WORK TO BE COMPLETED: The required output is every record, reproduced exactly.

(Saved data entries)
Start of Block
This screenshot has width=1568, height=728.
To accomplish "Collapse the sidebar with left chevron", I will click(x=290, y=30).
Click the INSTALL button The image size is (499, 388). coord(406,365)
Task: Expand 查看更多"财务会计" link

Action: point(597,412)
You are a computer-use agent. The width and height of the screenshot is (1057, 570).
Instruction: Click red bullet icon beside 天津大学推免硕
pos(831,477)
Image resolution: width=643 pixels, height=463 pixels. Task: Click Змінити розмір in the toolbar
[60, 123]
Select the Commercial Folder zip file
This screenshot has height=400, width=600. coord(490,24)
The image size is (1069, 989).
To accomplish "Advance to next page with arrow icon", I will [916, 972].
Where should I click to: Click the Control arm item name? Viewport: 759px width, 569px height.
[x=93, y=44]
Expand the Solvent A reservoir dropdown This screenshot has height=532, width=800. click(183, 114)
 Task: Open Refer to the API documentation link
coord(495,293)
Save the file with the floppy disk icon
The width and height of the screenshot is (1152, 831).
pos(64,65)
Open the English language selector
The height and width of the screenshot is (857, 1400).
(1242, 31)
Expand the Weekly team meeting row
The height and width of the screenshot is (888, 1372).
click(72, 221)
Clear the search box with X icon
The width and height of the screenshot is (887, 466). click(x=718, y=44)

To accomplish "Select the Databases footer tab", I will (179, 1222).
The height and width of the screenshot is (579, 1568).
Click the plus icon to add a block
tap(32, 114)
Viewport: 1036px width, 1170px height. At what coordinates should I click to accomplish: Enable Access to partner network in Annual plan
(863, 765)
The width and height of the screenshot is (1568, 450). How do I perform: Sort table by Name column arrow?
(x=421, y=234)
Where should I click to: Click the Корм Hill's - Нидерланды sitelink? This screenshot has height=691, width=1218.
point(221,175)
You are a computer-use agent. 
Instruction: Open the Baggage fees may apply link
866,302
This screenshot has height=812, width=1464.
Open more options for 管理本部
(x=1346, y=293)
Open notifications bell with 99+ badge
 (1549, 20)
End of Block
OUTPUT:
This screenshot has width=1568, height=728.
To accomplish "Collapse the sidebar with left chevron", I will click(x=290, y=30).
Click the INSTALL button The image size is (499, 388). coord(406,365)
Task: Expand 查看更多"财务会计" link

Action: point(597,412)
You are a computer-use agent. The width and height of the screenshot is (1057, 570).
Instruction: Click red bullet icon beside 天津大学推免硕
pos(831,477)
Image resolution: width=643 pixels, height=463 pixels. Task: Click Змінити розмір in the toolbar
[60, 123]
Select the Commercial Folder zip file
This screenshot has height=400, width=600. coord(490,24)
The image size is (1069, 989).
To accomplish "Advance to next page with arrow icon", I will [916, 972].
Where should I click to: Click the Control arm item name? Viewport: 759px width, 569px height.
[x=93, y=44]
Expand the Solvent A reservoir dropdown This screenshot has height=532, width=800. click(183, 114)
 Task: Open Refer to the API documentation link
coord(495,293)
Save the file with the floppy disk icon
The width and height of the screenshot is (1152, 831).
pos(64,65)
Open the English language selector
The height and width of the screenshot is (857, 1400).
(1242, 31)
Expand the Weekly team meeting row
The height and width of the screenshot is (888, 1372).
click(72, 221)
Clear the search box with X icon
The width and height of the screenshot is (887, 466). click(x=718, y=44)

To accomplish "Select the Databases footer tab", I will (179, 1222).
The height and width of the screenshot is (579, 1568).
Click the plus icon to add a block
tap(32, 114)
Viewport: 1036px width, 1170px height. At what coordinates should I click to accomplish: Enable Access to partner network in Annual plan
(863, 765)
The width and height of the screenshot is (1568, 450). How do I perform: Sort table by Name column arrow?
(x=421, y=234)
Where should I click to: Click the Корм Hill's - Нидерланды sitelink? This screenshot has height=691, width=1218.
point(221,175)
You are a computer-use agent. 
Instruction: Open the Baggage fees may apply link
866,302
This screenshot has height=812, width=1464.
Open more options for 管理本部
(x=1346, y=293)
Open notifications bell with 99+ badge
 (1549, 20)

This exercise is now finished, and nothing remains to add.